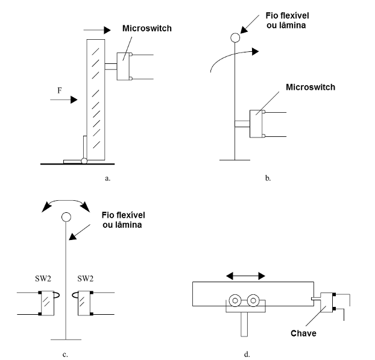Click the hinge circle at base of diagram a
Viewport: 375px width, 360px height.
[x=85, y=160]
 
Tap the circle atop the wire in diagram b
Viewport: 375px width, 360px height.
[x=235, y=38]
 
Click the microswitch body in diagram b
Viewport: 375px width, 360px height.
[x=257, y=124]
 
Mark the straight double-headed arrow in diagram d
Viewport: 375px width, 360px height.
[x=245, y=275]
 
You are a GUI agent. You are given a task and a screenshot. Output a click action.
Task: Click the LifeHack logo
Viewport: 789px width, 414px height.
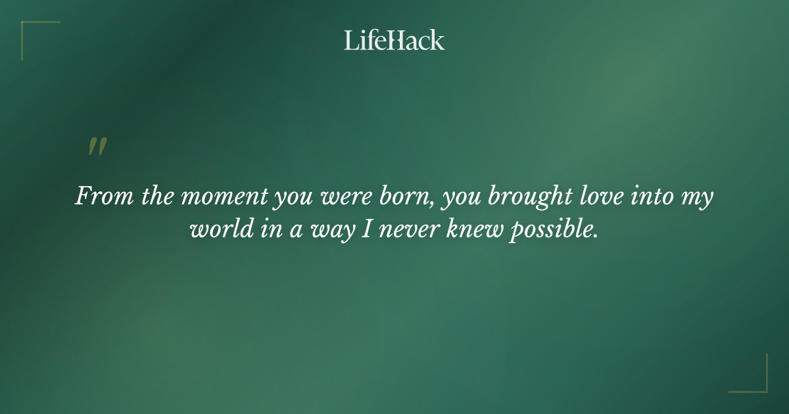point(394,41)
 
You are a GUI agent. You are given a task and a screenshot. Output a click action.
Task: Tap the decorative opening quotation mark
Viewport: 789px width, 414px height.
point(97,147)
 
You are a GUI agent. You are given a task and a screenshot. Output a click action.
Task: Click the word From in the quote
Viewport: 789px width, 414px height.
point(99,196)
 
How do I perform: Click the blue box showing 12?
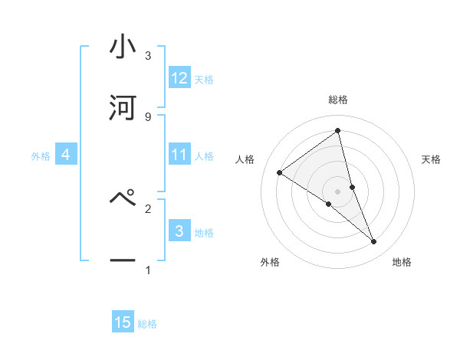[x=179, y=78]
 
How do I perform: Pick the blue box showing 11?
[x=179, y=155]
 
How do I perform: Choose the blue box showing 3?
[x=179, y=231]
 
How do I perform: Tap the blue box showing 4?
[x=66, y=155]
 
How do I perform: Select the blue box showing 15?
[x=123, y=322]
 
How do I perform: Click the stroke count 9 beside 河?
[x=148, y=116]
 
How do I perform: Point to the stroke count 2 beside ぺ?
[x=148, y=208]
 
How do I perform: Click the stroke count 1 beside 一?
[x=148, y=270]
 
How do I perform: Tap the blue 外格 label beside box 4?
[x=41, y=156]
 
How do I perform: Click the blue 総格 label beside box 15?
[x=147, y=324]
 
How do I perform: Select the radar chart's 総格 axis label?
[x=338, y=100]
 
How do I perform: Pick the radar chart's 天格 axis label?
[x=432, y=159]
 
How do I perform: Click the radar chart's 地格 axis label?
[x=402, y=262]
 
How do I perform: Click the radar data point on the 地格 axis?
[x=374, y=242]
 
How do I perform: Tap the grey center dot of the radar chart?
[x=338, y=191]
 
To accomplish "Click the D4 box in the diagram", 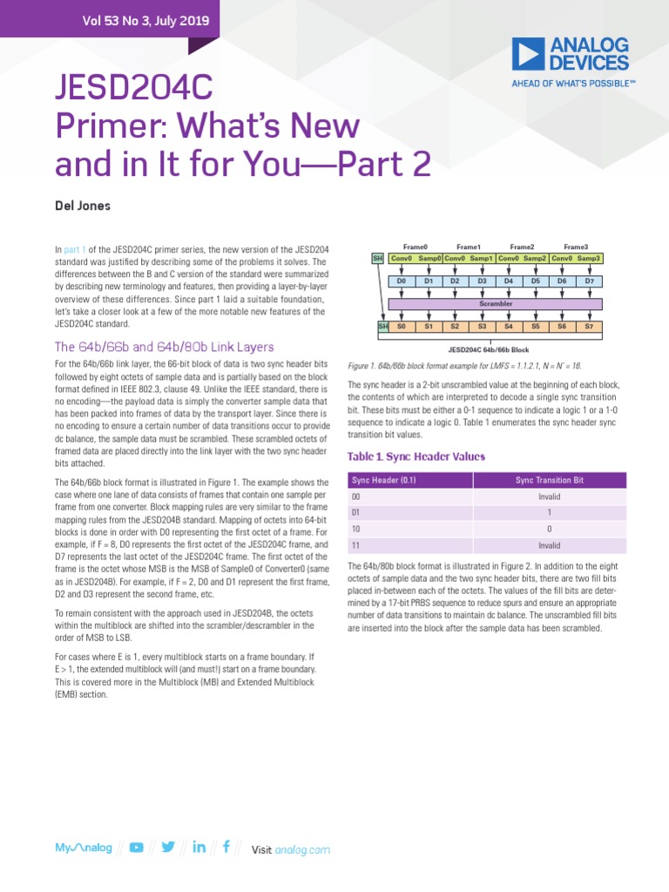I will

══════════

Swap "stroke count" for "stroke total" in the data lines that begin at the line containing "How do I perform: Click the stroke count 9" and stop after the line containing "[x=338, y=191]". Return only those lines, with nothing else changed.

How do I perform: Click the stroke total 9 beside 河?
[x=148, y=116]
 
How do I perform: Point to the stroke total 2 beside ぺ?
[x=148, y=208]
 
How do I perform: Click the stroke total 1 beside 一?
[x=148, y=270]
 
How do I perform: Tap the blue 外格 label beside box 4?
[x=41, y=156]
 
How do I perform: Click the blue 総格 label beside box 15?
[x=147, y=324]
 
How do I perform: Select the radar chart's 総格 axis label?
[x=338, y=100]
 
How do I perform: Pick the radar chart's 天格 axis label?
[x=432, y=159]
 
How do I perform: Click the radar chart's 地格 axis label?
[x=402, y=262]
 
How do I perform: Click the radar data point on the 地格 axis?
[x=374, y=242]
 
How do I perform: Tap the grey center dot of the radar chart?
[x=338, y=191]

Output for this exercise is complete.